Someone help me, I can’t stop thinking about Antigone and Antigone’s Claim. I can’t seem to put everything on one post because once I publish something, another thing pops up.

 

Damn you, Sophocles. Damn you.

 

Right now I’m thinking about Sophocles’s intention when writing the play, because I think if I figure that out (or make some sense of it), I’ll understand the play as a whole. But here’s the thing: philosophers are cheeky bastards.

 

Right now I think I’m focusing too much on Antigone and not Sophocles’s intent when writing Antigone. I wish I knew his intentions. Sure, you can say that she acts upon family responsibility but something about it makes me think that she doesn’t really belong to a family any more. She and Ismene are orphans, and even so they are more separated when Antigone disowns Ismene. Perhaps Antigone is acting to retrieve back her family? I think it was mentioned in seminar last week how Antigone wishes to die so she can go back to her family.

 

And I keep thinking as to why Antigone died. I want to think that she died because she’s just crazy, but the strings that are attached to her makes me think that there has to be more. I’m starting to think that because of the ambiguity that has differentiated her also was the reason she chose death.  Antigone didn’t have anything that would define her as human or made her feel human. I believe that humans have to attach themselves to something to make them feel alive. From Camus,

“Then came human beings; they wanted to cling, but there was nothing to cling to…”

 

And now if that is the case, that Antigone killed herself because her surroundings did not make any sense, what is it that Sophocles is saying? As humans, do we need to attach ourselves in order to be human and to feel like we are alive? If that is the case, is that why we go to school, make friends, attach meaning to events, go to work, and fall in love? Is it something we choose to do or must we do it to be defined as human?

 

I think it was also mentioned in lecture that in order to have kinship, it must be active.
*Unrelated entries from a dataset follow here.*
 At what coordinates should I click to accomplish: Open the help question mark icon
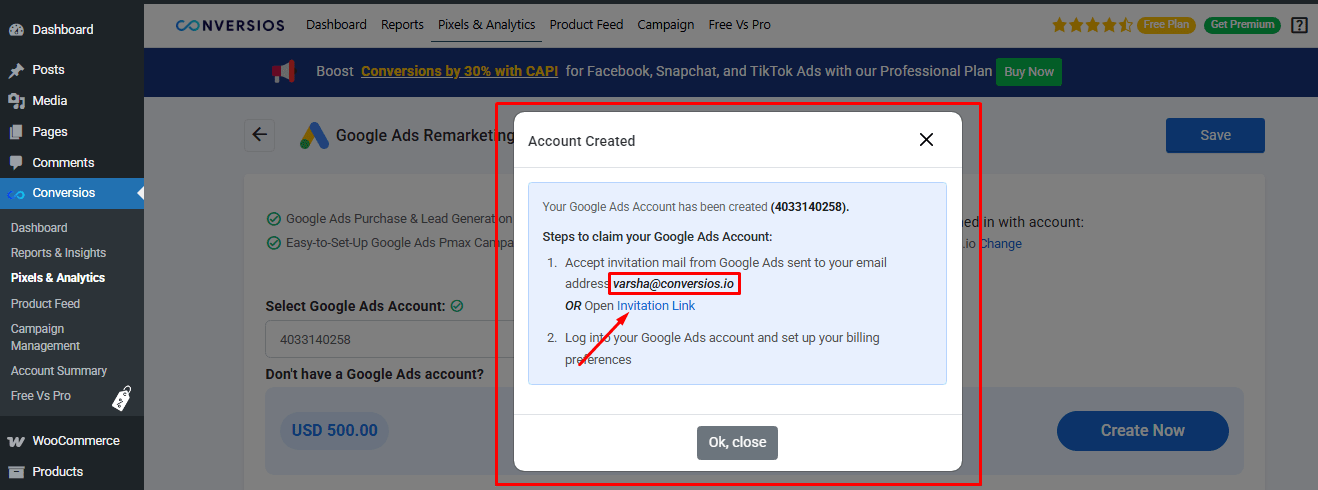pyautogui.click(x=1298, y=25)
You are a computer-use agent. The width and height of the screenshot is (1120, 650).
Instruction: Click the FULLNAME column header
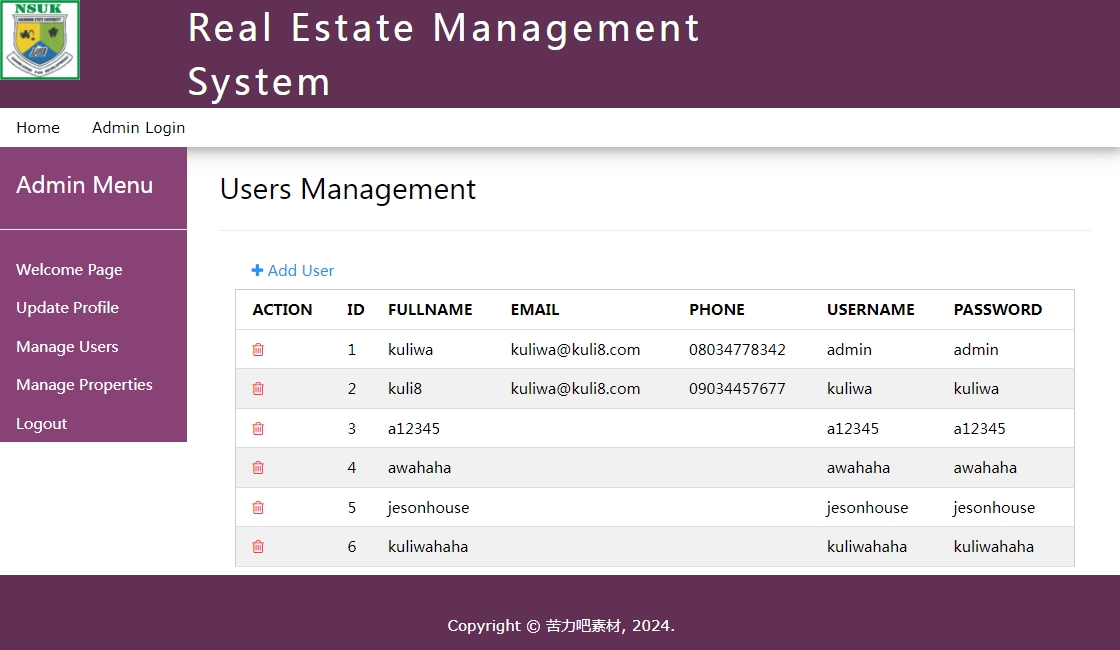(430, 310)
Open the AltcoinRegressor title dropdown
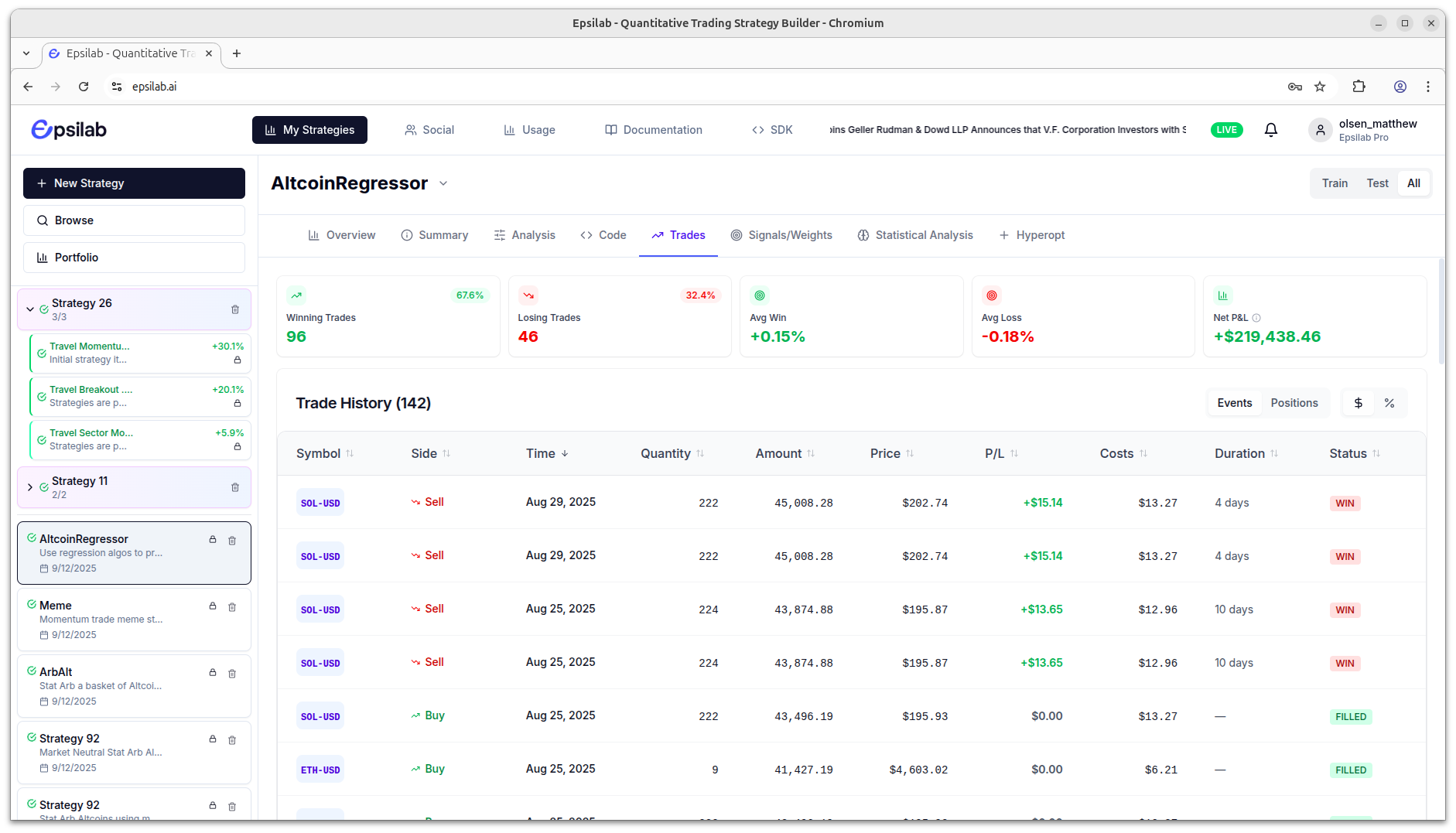 pyautogui.click(x=443, y=183)
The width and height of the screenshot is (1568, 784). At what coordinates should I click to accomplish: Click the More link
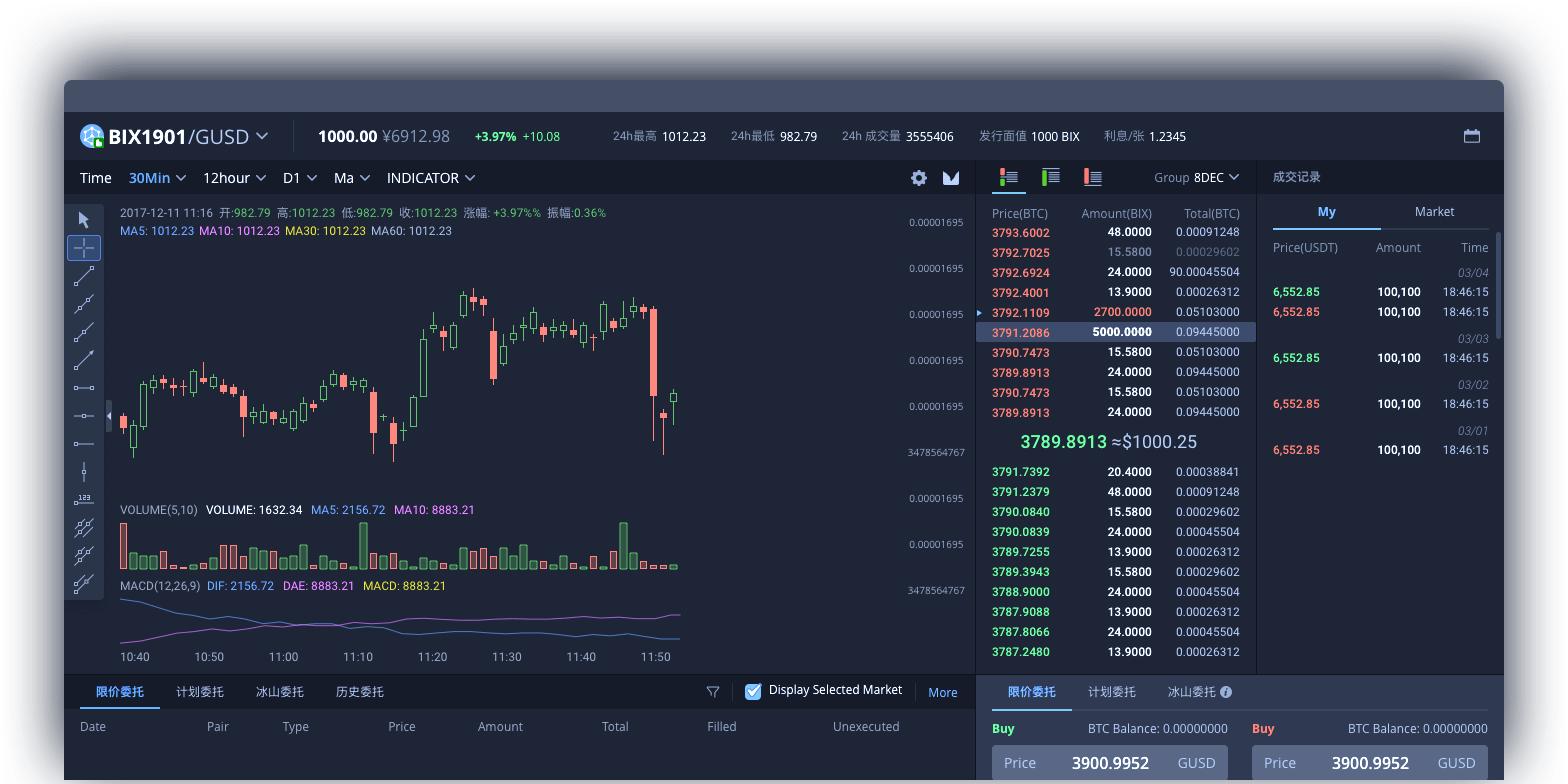click(942, 692)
Events have no meaning unless we place meaning there. Otherwise, we disassociate ourselves from it. It no longer matters.

 

And now back to the thought about Sophocles’s philosophy which focus more on the individual than society…. If humans individually desire meaning through kinship and events and actively pursue it, than how does that play in society? Does the individual seek their own meaning or do humans merely reflect the wants and desire of society? (does that question make sense?)

 

DAMN YOU DEAD PHILOSOPHERS, ARISE FROM THE ASHES AND PROCLAIM YOURSELF. ANSWER MY QUESTIONS AND MAKE SENSE OF YOUR CHILDISH FOLLIES. “I DO NOT DENY MY DEED”, LIKE REALLY? REALLY? OK, I am so done. So done right now.